Sayın Başkan, değerli milletvekilleri; tasarının 25 ve 26'ncı maddeleriyle serbest muhasebeci ve mali müşavirlere belirli sınırlar dâhilinde KDV iade raporu düzenlettirme konusunda Maliye Bakanlığına yetki verilmekte, ayrıca odaya giriş ücreti ve üye aidatları konusunda düzenleme yapılmaktadır. Muhasebeci ve mali müşavirlerin düzenli bir muhasebe ve denetim sisteminin oluşması adına yüklendikleri tüm görevlerin yanında sorumlulukları da sürekli artmakta ve iş yükleri gün geçtikçe çoğalmaktadır. Buna karşılık bu mesleğin en büyük problemi olan muhasebe ücretlerinin mükelleflerden tahsili sorununa yıllardır bir çözüm üretilebilmiş değildir. Haksız rekabet, yetki karmaşası, tahsilat gibi öncelikli sorunların ortadan kaldırılması mesleğin geleceği için bir zorunluluktur.
Tasarının 28, 29, 30 ve 31'inci maddelerinde Gelir İdaresi Başkanlığı merkez teşkilatına ilave 5 daire başkanı, 10 grup başkanı ve bin devlet gelir uzman yardımcısı kadroları verilmekte; Vergi Denetim Kurulu Başkanlığı bünyesinde "Katma Değer Vergisi İade İncelemeleri Grup Başkanlığı" ihdas edilmekte ve Maliye Bakanlığı merkez teşkilatına ilave bin vergi müfettiş yardımcısı kadrosu verilmektedir.
Yetişmiş kadrolar olmasının yanında, sağlayacağı moral, motivasyon da dikkate alınarak, gelir uzmanlarının "devlet gelir uzmanı" kadrolarına geçebilmesine kolaylık getirilmelidir. Bu çerçevede, ihdas edilen kadrolara, belirli süre hizmeti bulunan gelir uzmanlarının, yaş ve yabancı dil şartı hariç, devlet gelir uzmanı olmak için gerekli şartları taşıma ve yapılacak sınavda başarılı olmaları kaydıyla atanabilmeleri için gerekli düzenleme yapılmalıdır.
Diğer taraftan, Maliye ve Gelir İdaresi çalışanları uzun süredir kurum içi uzmanlık sınavı açılmasını beklemektedir. Yıllardır yeni sınav açılmaması binlerce çalışanı mağdur etmiştir. Aynı işleri yapan, aynı sorumluluğa sahip ve aynı derecede bulunan personel arasında ciddi maaş farkı bulunmaktadır. Bu durum, çalışma barışını olumsuz yönde etkilemekte, personel arasında huzursuzluğa sebep olmaktadır.

## Derlenen malzeme:

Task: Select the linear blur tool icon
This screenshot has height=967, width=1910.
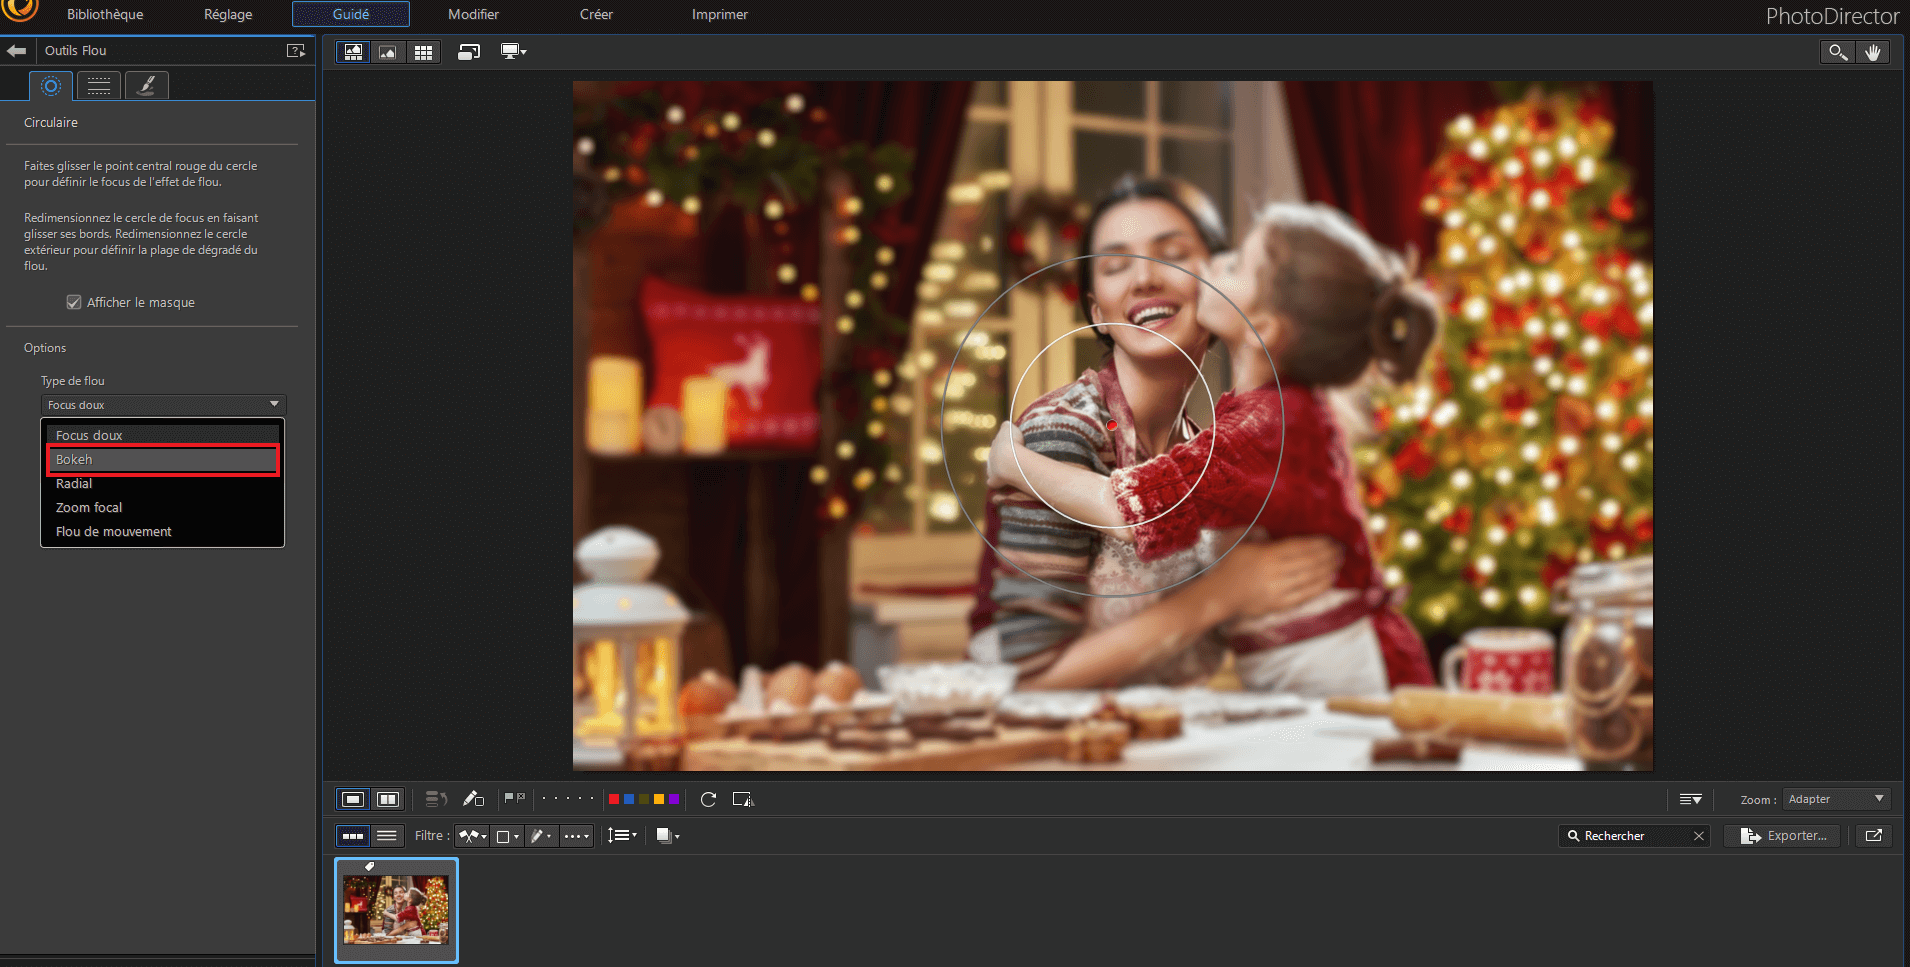Action: (99, 86)
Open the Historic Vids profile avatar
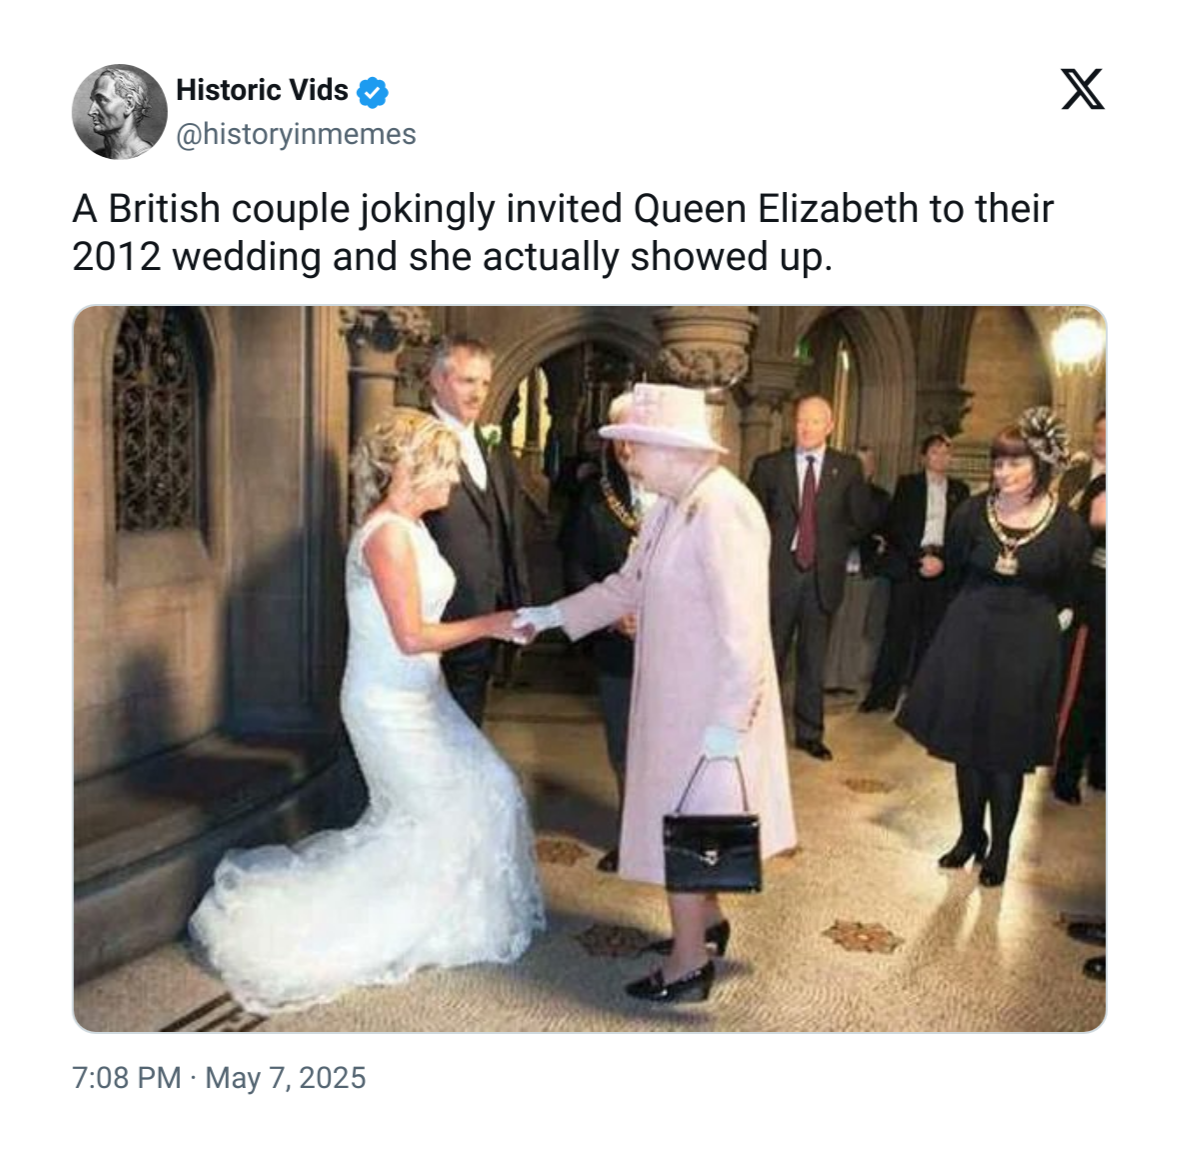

## Görev tanımı:
Tasarının maddeleri üzerine yapılan milletvekili konuşmasını, metnin son cümlesinin ardından sürdürün.

## Alıştırma yanıtı:
Sayın Maliye Bakanı Başbakanlığa gönderdikleri taslağın yasalaşması hâlinde kurum içi uzmanlık sınavını en kısa sürede yapacaklarını, sınavda başarılı olanların "defterdarlık uzmanı" ve "gelir uzmanı" kadrolarına atanacağını daha önce defalarca açıklamıştır ancak peş peşe getirilen tasarılarda bu konu, nedense, yer almamaktadır. Sayın Maliye Bakanına diyoruz ki: Bu iş çok uzadı. Maliye çalışanları umutla bekliyor. Kurum içi uzmanlık sınavıyla ilgili düzenlemeyi, geliniz, lütfen bu tasarıya ekleyelim, bu iş artık olsun bitsin.
Diğer yandan, hiçbir bakanlıkta olmayan "merkez-taşra uzmanı" ayrımından vazgeçilerek gelir uzmanları ve defterdarlık uzmanlarının özlük hakları diğer kariyer uzmanlıklarla eşit hâle getirilmelidir. Maliye ve Gelir İdaresi çalışanlarının özel hizmet tazminatları artırılmalıdır. Aynı iş yerinde aynı işi yapan çalışanlar arasındaki ücret adaletsizliği giderilmeli ve ek ödeme oranları artırılmalıdır. Yardımcı hizmetler sınıfında çalışan personel, durumuna göre, genel idare ve teknik hizmetler sınıfına atanabilmelidir.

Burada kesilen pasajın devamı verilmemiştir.